Thursday, December 10, 2009

It's All About the Corporations - We Are Serfs


My cousin the conservative likes to debate me on my blog. You'll find his arguments most every time I express a liberal view. But his latest comment made me realize I can explain what I believe is wrong with our system very succinctly: it's about the corporations, not about the voters.

Government and corporate interests are the same. The government's job since the eighties has been to loosen regulation and let giant corporations run free.

And as the corporations are the largest contributors to campaigns, that's likely to continue.

They like this form of capitalism real well. For the rest of us, it's not so good.

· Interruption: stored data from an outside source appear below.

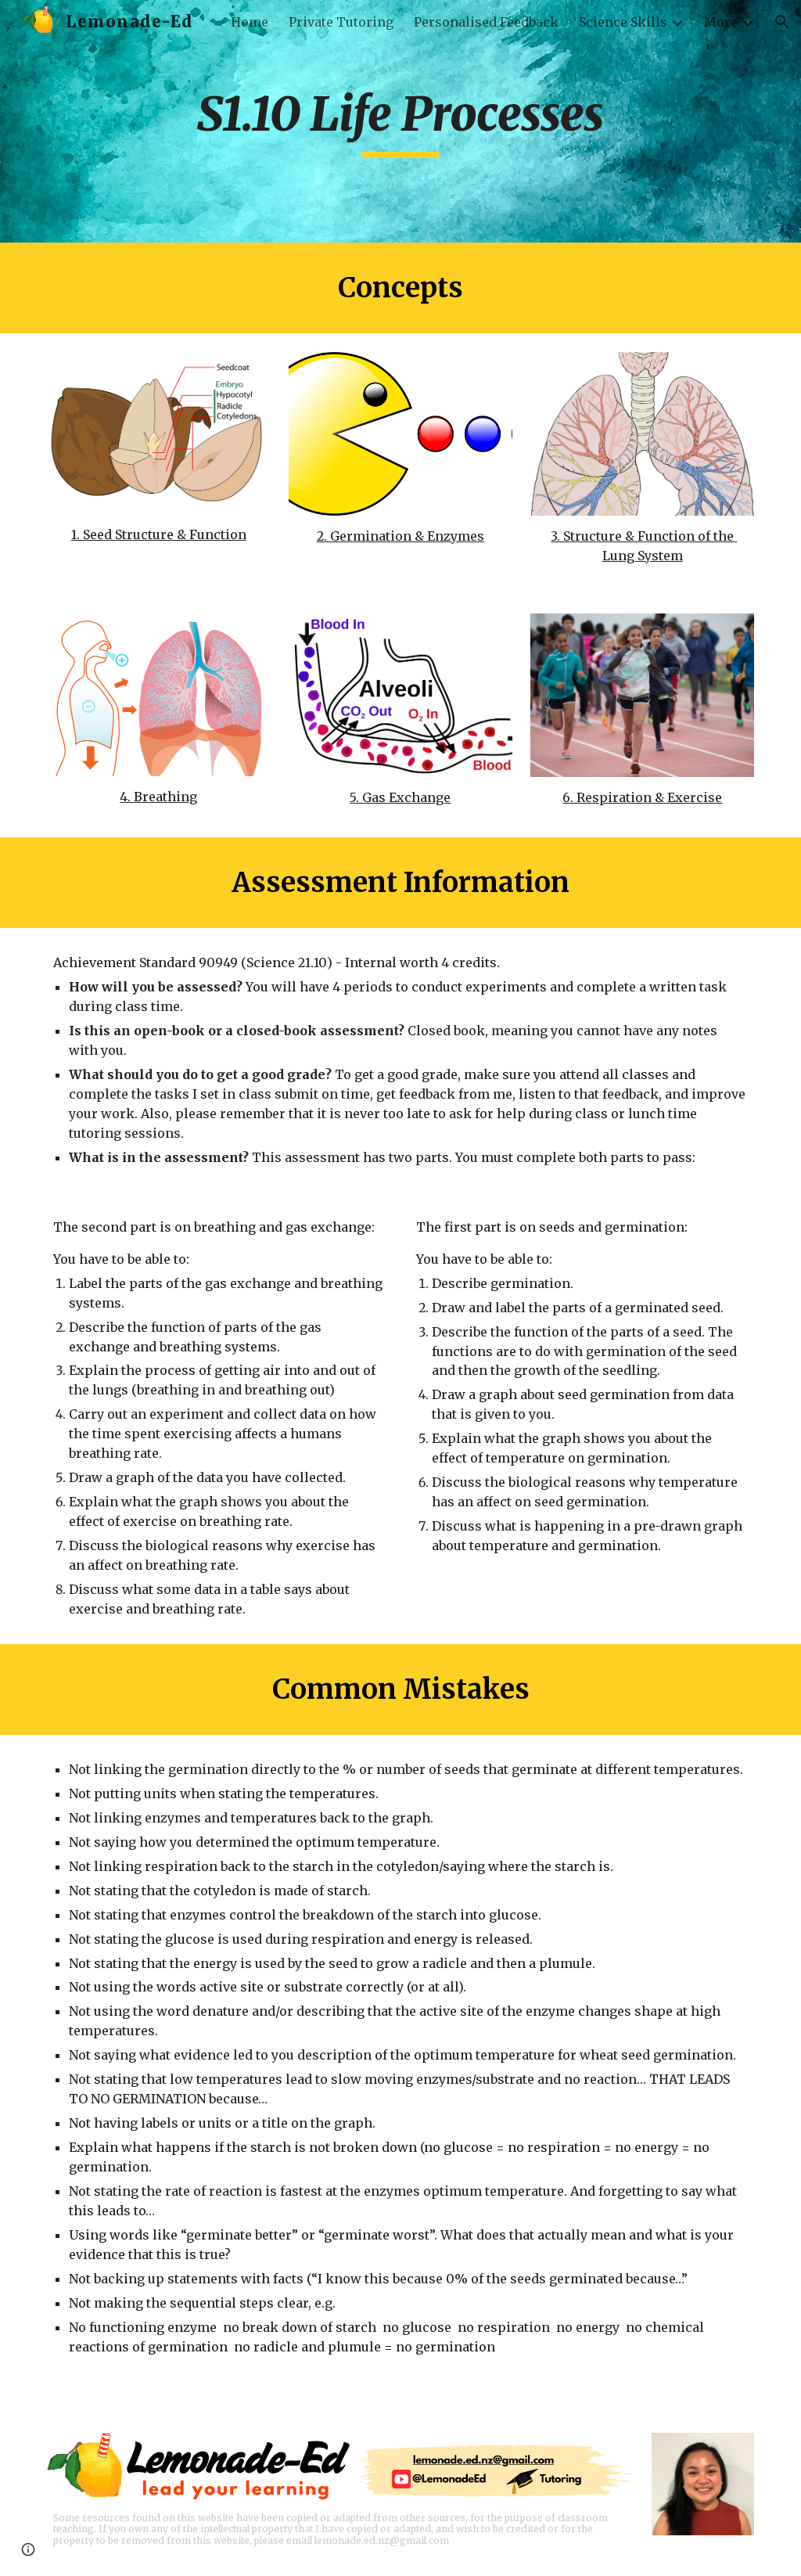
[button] (782, 22)
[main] (401, 121)
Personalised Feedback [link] (486, 22)
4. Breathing (158, 796)
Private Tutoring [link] (341, 22)
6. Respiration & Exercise (642, 797)
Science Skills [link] (623, 22)
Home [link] (249, 22)
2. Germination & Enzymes (400, 536)
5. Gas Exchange (400, 797)
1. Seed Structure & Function (158, 534)
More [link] (721, 22)
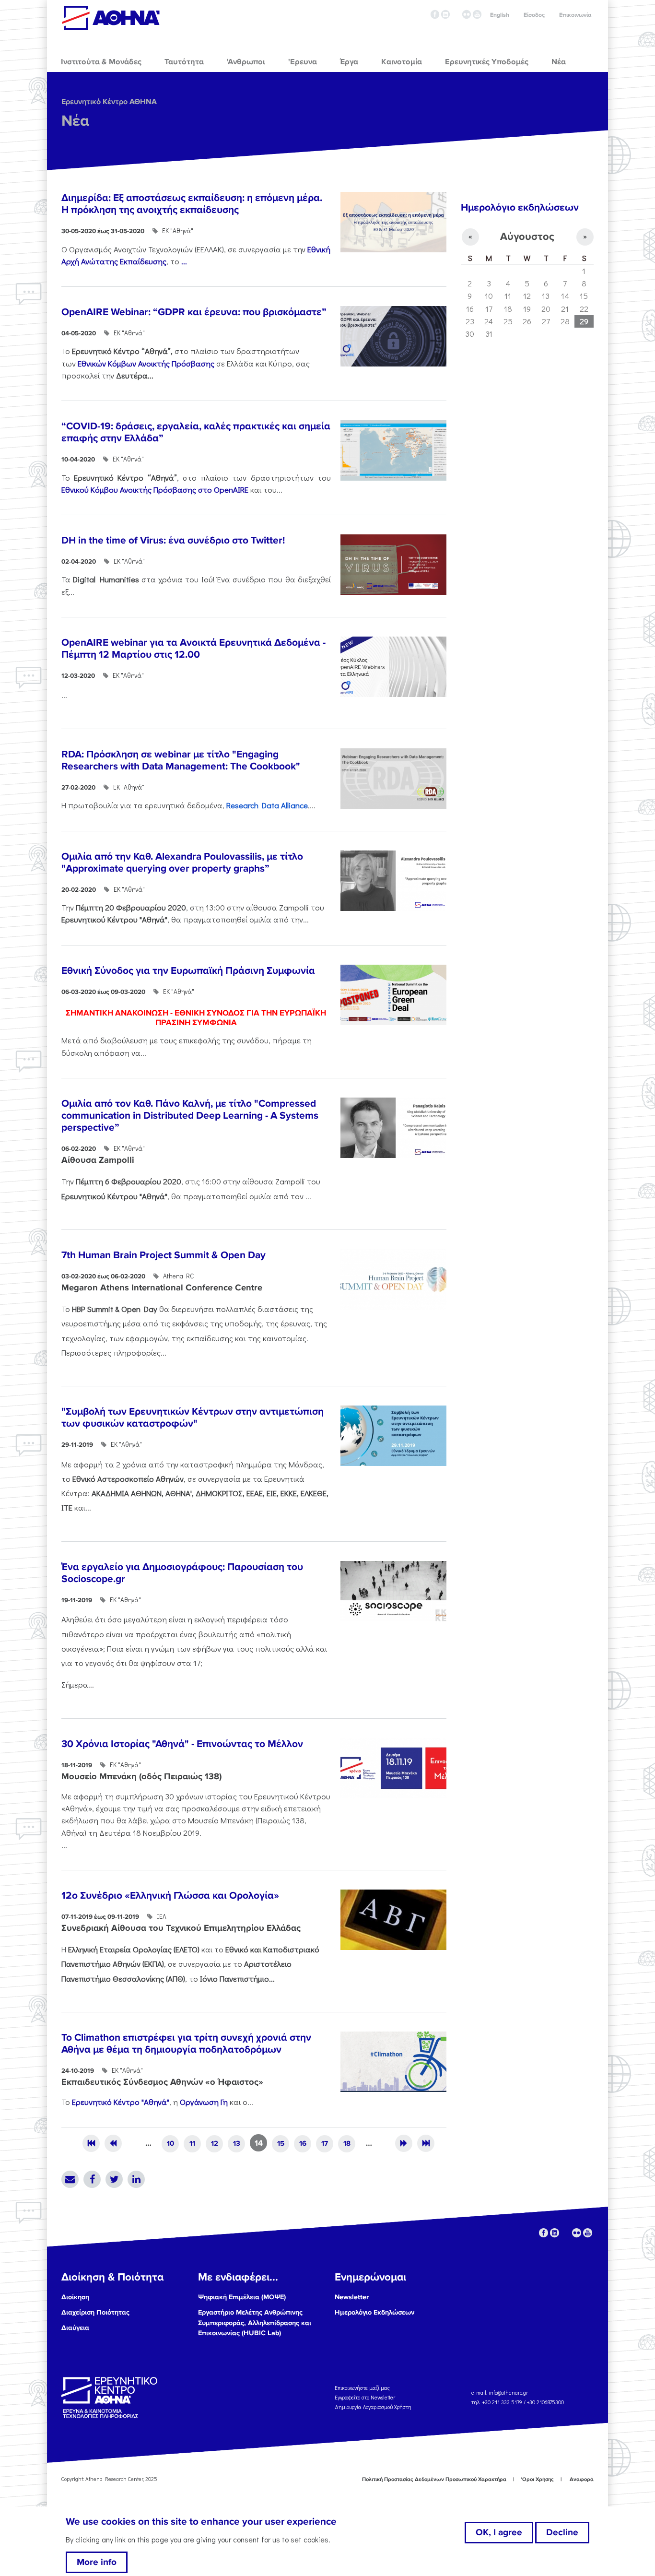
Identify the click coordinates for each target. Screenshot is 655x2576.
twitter (456, 14)
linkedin (445, 14)
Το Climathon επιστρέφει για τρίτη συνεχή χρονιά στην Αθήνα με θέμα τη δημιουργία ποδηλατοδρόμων (186, 2044)
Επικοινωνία (575, 15)
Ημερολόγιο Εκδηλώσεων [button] (374, 2312)
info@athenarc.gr (508, 2392)
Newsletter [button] (352, 2297)
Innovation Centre (111, 18)
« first (91, 2143)
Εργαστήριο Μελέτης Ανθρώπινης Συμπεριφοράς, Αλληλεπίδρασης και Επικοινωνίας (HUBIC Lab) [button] (254, 2322)
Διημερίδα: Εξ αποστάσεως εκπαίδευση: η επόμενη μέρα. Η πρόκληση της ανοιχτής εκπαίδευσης (191, 204)
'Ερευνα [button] (302, 62)
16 (302, 2143)
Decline (562, 2532)
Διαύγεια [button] (75, 2328)
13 (236, 2143)
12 (214, 2143)
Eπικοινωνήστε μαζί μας (362, 2387)
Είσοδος (534, 15)
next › (403, 2143)
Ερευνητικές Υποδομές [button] (486, 62)
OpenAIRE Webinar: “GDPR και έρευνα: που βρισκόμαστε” (194, 312)
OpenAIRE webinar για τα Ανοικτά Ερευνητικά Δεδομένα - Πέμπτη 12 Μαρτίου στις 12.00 (193, 649)
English (499, 15)
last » (425, 2143)
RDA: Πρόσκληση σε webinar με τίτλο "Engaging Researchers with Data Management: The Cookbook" (180, 760)
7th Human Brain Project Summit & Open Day (163, 1255)
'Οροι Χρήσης (537, 2479)
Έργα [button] (349, 62)
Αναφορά (582, 2479)
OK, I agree (499, 2532)
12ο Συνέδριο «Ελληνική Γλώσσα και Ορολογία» (170, 1896)
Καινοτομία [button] (401, 62)
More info (97, 2562)
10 (170, 2143)
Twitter (114, 2179)
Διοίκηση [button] (75, 2297)
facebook (435, 14)
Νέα (75, 121)
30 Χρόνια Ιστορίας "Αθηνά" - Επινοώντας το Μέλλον (182, 1744)
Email (70, 2179)
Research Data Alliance (267, 805)
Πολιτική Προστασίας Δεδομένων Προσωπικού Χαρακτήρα (434, 2479)
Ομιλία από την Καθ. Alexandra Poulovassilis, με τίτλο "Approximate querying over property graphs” (182, 862)
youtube (477, 14)
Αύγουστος (527, 236)
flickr (466, 14)
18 (347, 2143)
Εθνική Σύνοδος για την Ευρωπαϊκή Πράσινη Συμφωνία (188, 971)
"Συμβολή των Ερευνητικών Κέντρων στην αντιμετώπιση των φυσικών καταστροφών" (192, 1418)
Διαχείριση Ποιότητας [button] (95, 2312)
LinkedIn (136, 2179)
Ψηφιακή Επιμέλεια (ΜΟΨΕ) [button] (242, 2297)
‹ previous (113, 2143)
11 (192, 2143)
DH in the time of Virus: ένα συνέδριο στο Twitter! (173, 540)
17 (324, 2143)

They hike credit card interest rates, they do mass layoffs while demanding government incentives not to move and the few at the top make obscene salaries. They fly their private jets to Washington to ask for bailout money.

This recession has taught us nothing, as we haven't made a single meaningful reform to the banking industry and the corporate climate continues to encourage massive conglomerates that are "too big to fail".

My cousin says legislators need to realize they're spending our money.

"Our money?" Our aging career legislators and the business interests who own them consider it all "their money". Our job is to keep them going. Our job is to keep paying for them to make more.

I resent being a serf. But that's what our capitalism has created. And that's what I am.

I work to support a government whose goal is to be business friendly, and I'm told the benefits will trickle down to me. I'm not feeling it. Nor will I. It's a lie.

I am entitled to nothing for my significant tax dollars but the right to live here, pay taxes, and watch my freedoms slowly erode.

I will pay for wars that cannot be won but were begun to get at oil that the corporations wanted. People will die for that.

I will pay to bail out banks that tripped over the fake bundled mortgages they made, and lenders and servicers will go through the motions of modifying loans while waiting for foreclosures that are more to their immediate benefit.

I will watch my governor threaten to cut promised funds to localities, seemingly oblivious to the fact that his "tough guy" stance simply means that the towns bleed when he makes the cut. It all ends up coming out of my pocket.

What do I want? I want a government that represents ME. Not the corporations, not the career politicians, not the party bosses, not the lobbyists.

When cuts are required, I want government to cut its own spending - not pass the pain on to the next level. I want government to cut taxes to attract business instead of hiking taxes, then offering businesses tax breaks.

I want my government to extend Medicare to me and to my children; my children should not be too old for coverage while they're still trying to finish their education. I want my government to create a system which ensures that the elderly have enough to eat without the stigma of poverty. I want my government to care for the people who support it, not the corporations that exploit it and its citizens. I want my children and your children to have access to the education they need to excel in the future. They shouldn't have to carry thousands of dollars of debt before they've even graduated.

I want the serfs to rise up and tear down the castle walls. I want us to throw out the career politicians and make serving as a legislator like jury duty - something we all have to do, even if we don't want to. Do it once and you're done. Wouldn't that be an incentive to get an education and make sure everyone else has one, too? But we're so tired, so demoralized, so stuck, that we can't even see a hope of change.

Welcome to medieval America.

1 comment:

Pauline said...

"...we're so tired, so demoralized, so stuck, that we can't even see a hope of change."

this may be the crux. serfs don't rise up until they have nothing left to lose. we're kept just comfortable enough so that we don't rebel. our freedoms are eroded so slowly we don't notice until they are gone. it's a pity that our elected government is doing us in. I like your idea of a jury-duty-like service.